Filed under: Books, Kids, Statistics, University life Tagged: big data, Cogent, Collège de France, dark matter, Le Monde, mathematical puzzle, Matthieu Ricard, neurosciences, religions, social sciences

### June 7, 1944

*[I wrote this post a few years ago, but the 70th anniversary of the D-day brought back those memories and I thought it worth re-posting...]*

**T**his is the day I almost got un-born, not that I was born at the time (!) but my mother, then almost seven, came close to dying under the Allied bombs that obliterated Saint-Lô (Manche, western France) from the map that night, in conjunction with the D Day landing in the nearby beaches of Utah Beach and Omaha Beach. (The city was supposed to be taken by the end of June 6, but it was only on July 19 that Allied troops entered Saint-Lô.) Most of the town got destroyed under 60,000 pounds of bombs in an attempt by the Allied forces to cut access to the beaches from German reinforcements from Brittany. (Saint-Lô got the surname of “capital of the ruins” from Samuel Beckett after this bombing and it took many years to reconstruct.) My granparents and their three daughters barely went out of their house before it collapsed and had to flee the ablaze Saint-Lô with a single cartwheel to carry two suitcases and the three girls.
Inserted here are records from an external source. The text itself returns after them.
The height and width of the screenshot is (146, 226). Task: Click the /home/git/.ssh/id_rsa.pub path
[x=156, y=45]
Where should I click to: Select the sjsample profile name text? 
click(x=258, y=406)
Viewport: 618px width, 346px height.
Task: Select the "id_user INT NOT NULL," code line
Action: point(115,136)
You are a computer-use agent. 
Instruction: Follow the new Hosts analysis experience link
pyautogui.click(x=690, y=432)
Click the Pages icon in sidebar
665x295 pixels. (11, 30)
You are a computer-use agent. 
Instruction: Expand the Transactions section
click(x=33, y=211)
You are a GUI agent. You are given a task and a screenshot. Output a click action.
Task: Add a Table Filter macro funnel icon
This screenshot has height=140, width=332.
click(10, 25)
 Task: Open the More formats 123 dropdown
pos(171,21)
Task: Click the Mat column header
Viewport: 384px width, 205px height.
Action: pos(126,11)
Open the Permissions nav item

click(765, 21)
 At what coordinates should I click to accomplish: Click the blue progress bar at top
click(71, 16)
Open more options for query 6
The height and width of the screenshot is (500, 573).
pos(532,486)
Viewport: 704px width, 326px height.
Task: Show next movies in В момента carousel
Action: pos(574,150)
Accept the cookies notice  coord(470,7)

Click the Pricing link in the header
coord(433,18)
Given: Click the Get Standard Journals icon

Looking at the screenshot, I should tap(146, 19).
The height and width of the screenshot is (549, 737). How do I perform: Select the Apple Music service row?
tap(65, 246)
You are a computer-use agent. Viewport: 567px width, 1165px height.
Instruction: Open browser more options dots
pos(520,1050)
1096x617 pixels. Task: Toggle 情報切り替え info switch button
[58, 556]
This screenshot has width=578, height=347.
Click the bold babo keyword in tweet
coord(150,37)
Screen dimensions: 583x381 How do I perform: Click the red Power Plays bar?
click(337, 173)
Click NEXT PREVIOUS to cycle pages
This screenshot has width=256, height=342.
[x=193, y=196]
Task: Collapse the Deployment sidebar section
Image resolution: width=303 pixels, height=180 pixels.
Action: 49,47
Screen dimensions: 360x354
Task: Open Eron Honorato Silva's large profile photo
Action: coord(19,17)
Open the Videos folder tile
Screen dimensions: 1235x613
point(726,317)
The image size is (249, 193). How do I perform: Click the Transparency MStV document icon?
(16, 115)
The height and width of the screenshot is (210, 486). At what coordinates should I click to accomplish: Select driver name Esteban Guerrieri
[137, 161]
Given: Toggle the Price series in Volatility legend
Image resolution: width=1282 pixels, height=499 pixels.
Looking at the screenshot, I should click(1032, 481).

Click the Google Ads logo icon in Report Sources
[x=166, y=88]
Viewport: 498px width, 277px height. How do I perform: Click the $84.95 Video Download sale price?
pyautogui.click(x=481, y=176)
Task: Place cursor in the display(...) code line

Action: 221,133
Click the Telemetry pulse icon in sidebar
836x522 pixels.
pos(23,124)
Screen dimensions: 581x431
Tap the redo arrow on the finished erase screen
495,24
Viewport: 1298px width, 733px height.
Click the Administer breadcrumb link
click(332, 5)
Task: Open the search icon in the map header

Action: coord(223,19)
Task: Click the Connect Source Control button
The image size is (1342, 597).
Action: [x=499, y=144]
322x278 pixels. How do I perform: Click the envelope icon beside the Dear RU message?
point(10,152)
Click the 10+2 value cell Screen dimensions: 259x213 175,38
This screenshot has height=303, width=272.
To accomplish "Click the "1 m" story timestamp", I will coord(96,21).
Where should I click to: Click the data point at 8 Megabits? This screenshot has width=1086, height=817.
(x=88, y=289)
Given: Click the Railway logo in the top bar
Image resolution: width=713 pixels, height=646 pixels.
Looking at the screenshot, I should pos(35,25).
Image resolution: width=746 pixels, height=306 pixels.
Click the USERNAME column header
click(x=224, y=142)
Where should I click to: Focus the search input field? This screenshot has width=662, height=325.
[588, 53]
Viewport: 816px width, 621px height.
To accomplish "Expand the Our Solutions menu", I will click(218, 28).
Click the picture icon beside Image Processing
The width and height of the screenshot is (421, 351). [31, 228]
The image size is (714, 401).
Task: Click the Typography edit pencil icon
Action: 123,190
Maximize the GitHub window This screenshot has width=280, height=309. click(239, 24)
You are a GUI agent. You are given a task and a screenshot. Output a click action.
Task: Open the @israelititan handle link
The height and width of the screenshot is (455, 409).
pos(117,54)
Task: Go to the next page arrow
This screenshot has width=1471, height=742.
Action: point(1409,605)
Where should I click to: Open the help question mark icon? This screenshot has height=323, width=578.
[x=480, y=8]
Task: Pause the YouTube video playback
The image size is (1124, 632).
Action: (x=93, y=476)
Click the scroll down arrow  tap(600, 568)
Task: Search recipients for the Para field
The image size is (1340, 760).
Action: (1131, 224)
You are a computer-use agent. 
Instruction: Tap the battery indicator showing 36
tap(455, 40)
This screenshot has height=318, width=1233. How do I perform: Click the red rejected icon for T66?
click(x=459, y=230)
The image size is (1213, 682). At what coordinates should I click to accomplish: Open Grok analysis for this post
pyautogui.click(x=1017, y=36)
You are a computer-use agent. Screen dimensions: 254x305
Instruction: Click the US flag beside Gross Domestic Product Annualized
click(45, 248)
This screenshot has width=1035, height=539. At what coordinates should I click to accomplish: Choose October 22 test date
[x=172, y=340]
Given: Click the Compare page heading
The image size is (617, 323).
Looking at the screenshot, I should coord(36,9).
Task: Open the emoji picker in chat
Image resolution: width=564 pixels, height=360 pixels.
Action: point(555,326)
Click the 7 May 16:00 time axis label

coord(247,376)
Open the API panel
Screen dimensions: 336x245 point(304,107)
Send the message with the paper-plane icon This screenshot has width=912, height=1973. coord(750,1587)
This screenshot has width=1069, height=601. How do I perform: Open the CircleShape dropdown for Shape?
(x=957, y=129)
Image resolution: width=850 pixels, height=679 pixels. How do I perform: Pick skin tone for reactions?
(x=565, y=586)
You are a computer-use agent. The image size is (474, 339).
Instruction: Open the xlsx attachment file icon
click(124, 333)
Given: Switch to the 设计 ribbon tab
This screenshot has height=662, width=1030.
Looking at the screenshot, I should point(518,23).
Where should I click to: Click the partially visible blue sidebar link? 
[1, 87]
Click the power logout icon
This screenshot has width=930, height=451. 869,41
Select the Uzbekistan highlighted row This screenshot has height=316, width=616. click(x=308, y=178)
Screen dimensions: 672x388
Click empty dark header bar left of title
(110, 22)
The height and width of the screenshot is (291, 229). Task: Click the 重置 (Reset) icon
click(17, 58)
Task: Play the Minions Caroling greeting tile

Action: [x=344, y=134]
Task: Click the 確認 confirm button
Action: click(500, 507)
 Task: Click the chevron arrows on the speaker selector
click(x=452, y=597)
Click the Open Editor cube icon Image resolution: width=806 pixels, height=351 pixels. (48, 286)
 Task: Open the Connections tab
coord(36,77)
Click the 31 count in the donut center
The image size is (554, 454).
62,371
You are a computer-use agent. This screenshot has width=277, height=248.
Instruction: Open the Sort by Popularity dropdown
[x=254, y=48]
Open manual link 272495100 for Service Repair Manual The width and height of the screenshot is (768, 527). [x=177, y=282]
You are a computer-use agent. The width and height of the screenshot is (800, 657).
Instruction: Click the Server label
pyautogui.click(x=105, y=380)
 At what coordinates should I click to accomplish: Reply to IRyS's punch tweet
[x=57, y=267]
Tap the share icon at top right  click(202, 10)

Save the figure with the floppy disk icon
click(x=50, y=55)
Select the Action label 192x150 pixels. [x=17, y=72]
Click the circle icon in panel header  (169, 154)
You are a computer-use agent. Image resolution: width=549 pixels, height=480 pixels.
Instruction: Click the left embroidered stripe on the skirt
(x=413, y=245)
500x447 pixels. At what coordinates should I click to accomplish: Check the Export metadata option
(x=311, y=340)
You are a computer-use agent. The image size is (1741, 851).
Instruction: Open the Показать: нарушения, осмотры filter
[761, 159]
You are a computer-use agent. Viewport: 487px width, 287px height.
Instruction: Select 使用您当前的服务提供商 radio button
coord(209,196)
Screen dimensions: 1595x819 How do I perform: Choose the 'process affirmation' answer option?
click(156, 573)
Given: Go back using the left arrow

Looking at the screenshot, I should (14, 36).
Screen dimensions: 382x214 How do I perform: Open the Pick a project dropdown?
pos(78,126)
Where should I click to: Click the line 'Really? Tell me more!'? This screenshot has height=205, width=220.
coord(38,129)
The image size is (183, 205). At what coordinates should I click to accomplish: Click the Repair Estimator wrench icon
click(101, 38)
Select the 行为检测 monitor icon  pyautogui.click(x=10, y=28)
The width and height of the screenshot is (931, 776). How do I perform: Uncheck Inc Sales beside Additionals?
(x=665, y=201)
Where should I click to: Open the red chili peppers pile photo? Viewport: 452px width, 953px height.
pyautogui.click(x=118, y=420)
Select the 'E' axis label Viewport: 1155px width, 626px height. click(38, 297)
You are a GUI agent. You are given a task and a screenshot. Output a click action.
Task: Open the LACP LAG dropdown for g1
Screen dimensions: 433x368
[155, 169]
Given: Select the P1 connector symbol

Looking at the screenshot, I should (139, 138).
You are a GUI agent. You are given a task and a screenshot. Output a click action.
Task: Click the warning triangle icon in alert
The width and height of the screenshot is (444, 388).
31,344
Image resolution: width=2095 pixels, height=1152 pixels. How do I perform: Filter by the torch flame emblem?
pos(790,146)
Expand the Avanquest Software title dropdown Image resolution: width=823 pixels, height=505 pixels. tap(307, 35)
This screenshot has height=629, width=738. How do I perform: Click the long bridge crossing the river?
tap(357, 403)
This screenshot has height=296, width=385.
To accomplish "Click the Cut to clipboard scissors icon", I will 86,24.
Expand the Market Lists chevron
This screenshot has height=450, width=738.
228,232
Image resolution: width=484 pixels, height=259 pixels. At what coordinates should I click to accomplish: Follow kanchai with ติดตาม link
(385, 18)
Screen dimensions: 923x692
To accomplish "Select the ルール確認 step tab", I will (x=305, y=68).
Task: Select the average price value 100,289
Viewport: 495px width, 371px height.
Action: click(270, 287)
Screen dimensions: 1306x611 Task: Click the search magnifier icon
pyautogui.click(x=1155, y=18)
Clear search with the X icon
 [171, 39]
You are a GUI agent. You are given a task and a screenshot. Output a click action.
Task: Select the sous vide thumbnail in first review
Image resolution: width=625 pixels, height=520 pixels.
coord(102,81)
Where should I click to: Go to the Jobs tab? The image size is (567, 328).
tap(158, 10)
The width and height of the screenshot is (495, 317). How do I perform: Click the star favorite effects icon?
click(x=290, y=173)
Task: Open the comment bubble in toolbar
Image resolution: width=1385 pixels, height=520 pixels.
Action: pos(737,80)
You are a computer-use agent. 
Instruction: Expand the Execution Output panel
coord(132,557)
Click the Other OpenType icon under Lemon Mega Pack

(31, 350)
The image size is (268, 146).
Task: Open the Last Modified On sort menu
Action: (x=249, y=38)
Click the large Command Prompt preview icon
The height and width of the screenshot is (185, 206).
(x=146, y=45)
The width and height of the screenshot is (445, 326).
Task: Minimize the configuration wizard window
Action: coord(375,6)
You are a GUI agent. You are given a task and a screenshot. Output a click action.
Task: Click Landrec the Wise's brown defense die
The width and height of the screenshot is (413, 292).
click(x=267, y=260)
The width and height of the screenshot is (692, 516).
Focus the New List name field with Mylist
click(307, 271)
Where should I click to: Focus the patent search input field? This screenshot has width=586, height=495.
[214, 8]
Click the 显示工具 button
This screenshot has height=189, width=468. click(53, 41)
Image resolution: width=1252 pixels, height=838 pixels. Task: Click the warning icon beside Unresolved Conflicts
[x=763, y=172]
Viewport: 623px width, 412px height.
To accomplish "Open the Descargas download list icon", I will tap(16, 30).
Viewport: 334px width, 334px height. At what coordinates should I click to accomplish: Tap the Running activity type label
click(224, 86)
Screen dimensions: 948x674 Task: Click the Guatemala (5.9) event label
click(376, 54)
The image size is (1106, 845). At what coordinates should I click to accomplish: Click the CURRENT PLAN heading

Several times did my grandfather hide them under his leather jacket for power lines were collapsing around them…

**T**hey eventually (and obviously) made it alive out of Saint-Lô, only to be rounded up with other refugees by German troops who parked them in a field, most likely to be used as hostages. Taking advantage of the night, my grandfather managed once again to get his family away by crawling under the barriers on the darkest side of the field and they then reached (by foot) a most secluded village in the countryside where my great-grandmother was living at the time. From when I was a child, I have heard this story so many times from my mother that it is almost pictured in my brain, as if I had seen the “movie”, somehow.

Filed under: Kids Tagged: Allied troops, bombing, capital of the ruins, D Day, Saint-Lô, WW II

### computational methods for statistical mechanics [day #4]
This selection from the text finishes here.